Francis Ford Coppola’s Fruitful Old Crop 3 : “Twixt”

Francis Ford Coppola’s Fruitful Old Crop 3 : “Twixt”

Horror writer Hall Baltimore, “the bargain-basement Stephen King,” arrives in search of inspiration to a small town where the clock on the church’s belfry has seven faces showing seven different times- which is to say that Francis Ford Coppola’s Twixt is about being ‘twixt past and present, twixt reality and dream, twixt good movie and a bad mess.

Hall (Val Kilmer, sporting a ponytail) is amusing as a series of screen-ready writer cliches. Real writers will cringe at his badly formatted manuscript, his simulacrum of writer’s block, his silly conversations with his literary agent (“A new novel called ‘The Vampire Executions’? I like it, sounds like a hit! I’ll put $10,000 advance in your account, but I better see an outline by the morning!”)

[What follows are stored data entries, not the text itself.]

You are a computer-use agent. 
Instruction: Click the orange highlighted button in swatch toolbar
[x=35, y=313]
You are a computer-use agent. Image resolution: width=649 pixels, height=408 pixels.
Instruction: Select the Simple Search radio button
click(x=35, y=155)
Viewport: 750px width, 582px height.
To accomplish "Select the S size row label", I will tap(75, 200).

What matters is that Hall is reeling from the accident that claimed his daughter and has cut him off from his muse- until he starts seeing a vampiric girl in Goth regalia (Elle Fanning) wandering on the outskirts of town. The town once proudly hosted Edgar Allan Poe at the modest Chickering Hotel, which means the place has MYSTERIES! In the past: the mass murder of 12 children. In the present: young runaway girls are being staked through the heart.

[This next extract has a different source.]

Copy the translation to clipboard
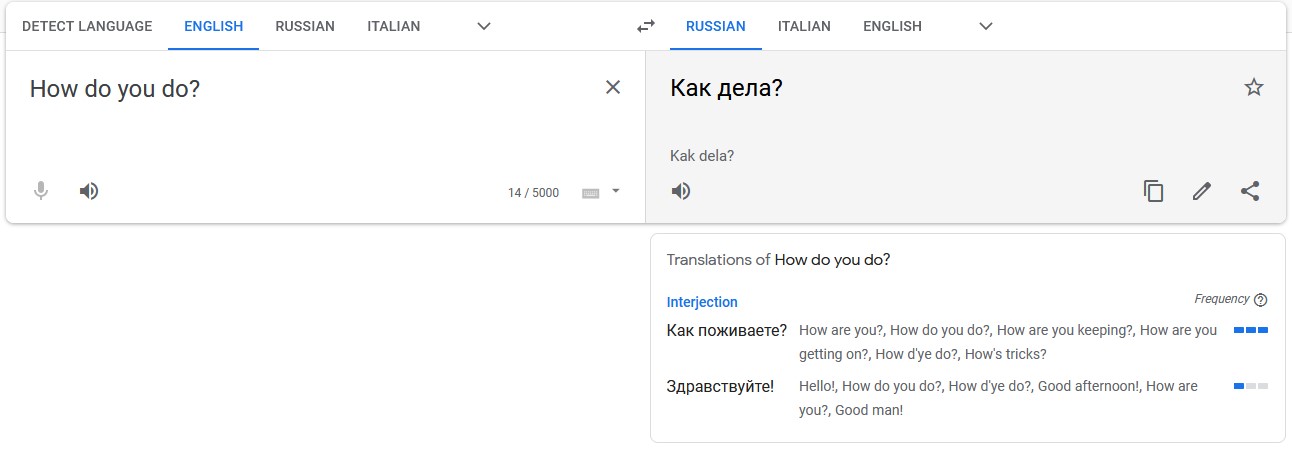This screenshot has height=449, width=1292. coord(1154,191)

In a terrible, unlikely authorial decision, Hall teams up with kooky vampire-hunting Sheriff Bobby LaGrange (Bruce Dern), to co-write his latest creation. And up to that point, Twixt exhibits some sort of coherence. Then the coherence goes out the window, and the audience can not help but wonder if Coppola’s writing method was no different than Hall’s in the movie: Typing aimlessly while splotching whiskey all over the place, or loading himself with over-the-counter sleep aids and hoping that Edgar Allan Poe will give good writing tips during dreams.

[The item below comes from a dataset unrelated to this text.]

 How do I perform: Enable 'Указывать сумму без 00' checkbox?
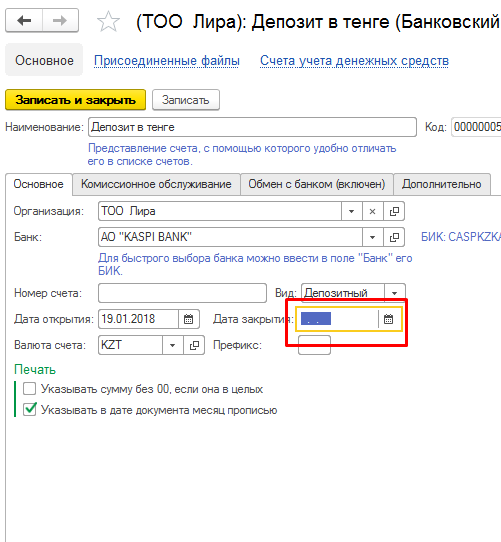point(29,389)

Instead, dream-Poe (Ben Chaplin) quotes from “The Philosophy of Composition,” his celebrated essay regarding the creation of “The Raven”  (“unquestionably the most poetic subject in the world is the death of a beautiful woman”). And yes, Hall’s grief and guilt and shame over the death of his beautiful daughter are at Twixt’s core (Coppola’s own son died in an accident the movie echoes). But what the hell does that have to do with the Jim-Jones-like mass murder led by a mad preacher in the past? And how does THAT tie with the Baudelaire-quoting Goth gang led by Flamingo (Alden Ehrenreich, visiting from Tetro)? This is a shambles of a script that can only be excused by the generous idea that it’s SUPPOSED to be dream-like nonsense, as Coppola warned interviewers at the time.

Coppola is not new to vampire stories: his Dracula was his last giant, genuine success. Here he’s at a loss, torn twixt horror, drama, and mystery- and when he succeeds at none of those, he decides to do the unthinkable: in its last few seconds, Twixt turns into a FRIKKIN’ COMEDY- a sour, unfunny, comedy that has contempt for the audience. One half expects to hear Luciano Michelini’s “Frolic,” aka the Curb Your Enthusiasm theme song.

That Coppola backed away from filmmaking after Twixt was the wisest move regarding this one.